We are not amused
Most of you are aware by now of the sweeping protective order entered by Chief Magistrate Boylan in the matter styled Brodkorb v. Minnesota Senate. You’re probably also aware that Brodkorb’s attorneys take a dim view of the scope of the order. Well, maybe you aren’t.
But John Gilmore wrote about it — at length, which is the only way John writes — and he provides a good exposition of the order, so I commend it, and I won’t repeat it.
It’s a magical order, all right, but not according to Dayle Nolan, counsel for the Senate:
Dayle Nolan, attorney for the Minnesota Senate, said that protective orders not unusual and the form it took (see below) is not unique.
“It is the norm,” she said.
Nolan is right in that protective orders are not unusual. But this one is definitely unusual.

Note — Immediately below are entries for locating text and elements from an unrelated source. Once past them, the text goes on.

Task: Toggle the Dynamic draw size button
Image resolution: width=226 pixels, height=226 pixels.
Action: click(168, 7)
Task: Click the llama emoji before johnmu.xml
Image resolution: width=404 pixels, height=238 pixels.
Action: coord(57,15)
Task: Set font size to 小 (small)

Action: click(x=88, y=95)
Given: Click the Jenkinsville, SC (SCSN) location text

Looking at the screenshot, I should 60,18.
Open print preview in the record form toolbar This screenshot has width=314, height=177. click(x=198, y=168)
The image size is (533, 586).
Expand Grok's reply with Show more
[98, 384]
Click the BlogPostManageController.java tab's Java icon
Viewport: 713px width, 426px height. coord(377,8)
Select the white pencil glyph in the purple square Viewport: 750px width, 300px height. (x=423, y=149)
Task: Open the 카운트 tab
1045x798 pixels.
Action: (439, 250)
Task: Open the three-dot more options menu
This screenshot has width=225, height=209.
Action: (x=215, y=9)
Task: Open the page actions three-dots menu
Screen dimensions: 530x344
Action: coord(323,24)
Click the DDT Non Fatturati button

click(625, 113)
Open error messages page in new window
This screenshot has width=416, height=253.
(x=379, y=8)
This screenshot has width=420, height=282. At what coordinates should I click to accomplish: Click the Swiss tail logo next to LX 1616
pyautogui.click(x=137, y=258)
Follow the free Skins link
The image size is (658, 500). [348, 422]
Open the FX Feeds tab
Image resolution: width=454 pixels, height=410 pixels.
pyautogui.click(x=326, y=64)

Protective orders are usually entered to protect trade secrets or other proprietary information or vulnerable persons or minors, or to prevent prejudicial pretrial publicity. A party ordinarily seeks to protect the confidentiality of information that it is disclosing to the opposing party.
What’s unusual about this one is that by simple designation, a party may declare that information in the possession of the other party is confidential. From the order:
A party may designate Confidential documents or information by informing all other counsel, in writing, that certain information is Confidential and is governed by the Protective Order.

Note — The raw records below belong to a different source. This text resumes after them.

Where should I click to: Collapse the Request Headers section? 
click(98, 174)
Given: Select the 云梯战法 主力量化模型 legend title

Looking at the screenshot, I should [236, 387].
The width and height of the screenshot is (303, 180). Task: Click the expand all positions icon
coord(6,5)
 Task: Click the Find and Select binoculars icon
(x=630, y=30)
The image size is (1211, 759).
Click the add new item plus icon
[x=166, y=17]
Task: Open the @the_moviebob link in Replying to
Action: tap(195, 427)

Dayle Nolan says something is confidential, excuse me, Confidential, and poof!, it’s confidential. Pretty neat, don’t you think? Well, if you’re Dayle Nolan you do. But not if you’re, say, the media or the public.
According to Greg Walsh (see the link above), attorney for Michael Brodkorb, there are audiotapes that Michael Brodkorb has of conversations he had with “representatives of the Minnesota Senate” that have never been in the possession of the Senate that the Senate’s counsel says are confidential, excuse me again, “Confidential.”

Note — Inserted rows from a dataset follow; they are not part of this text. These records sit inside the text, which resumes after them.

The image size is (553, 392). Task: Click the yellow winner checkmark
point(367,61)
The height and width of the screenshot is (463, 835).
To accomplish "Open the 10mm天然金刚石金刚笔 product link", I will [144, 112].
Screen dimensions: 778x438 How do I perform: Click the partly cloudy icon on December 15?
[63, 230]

The fact these tapes exist should not be the smallest surprise to anybody who knows anything about Michael Brodkorb. I have counseled progressives for years to keep some real estate between themselves and Michael. But it also shouldn’t surprise the “representatives of the Senate” that he would turn his considerable skills to his advantage when he felt betrayed; it seems there are some people out there who just weren’t thinking.
It is hard to imagine statements of more public concern — other than confession of their own peccadilloes, perhaps — that “representatives of the Minnesota Senate” had with the cashiered Michael Brodkorb.
If unchallenged, claims of confidentiality will survive either the trial or the settlement of the case.
John Gilmore — you did read his post, right? — says that the media ought to intervene. I think so, too. I do part company with John on a couple of things, though. One is the involvement of Tom Bakk. At the time that all of the facts relevant to the case occurred, the Republicans were in charge, that is, very much in charge. There is zero probability that Tom Bakk or any DFler had any input in the canning of Michael Brodkorb, or the award of the Scarlet Letter to Amy Koch for that matter.
I do agree with John that the DFL should have agreed to settle the case, sooner rather than later, and hung the millstone around David Hann’s neck. I have said as much since the beginning of the year.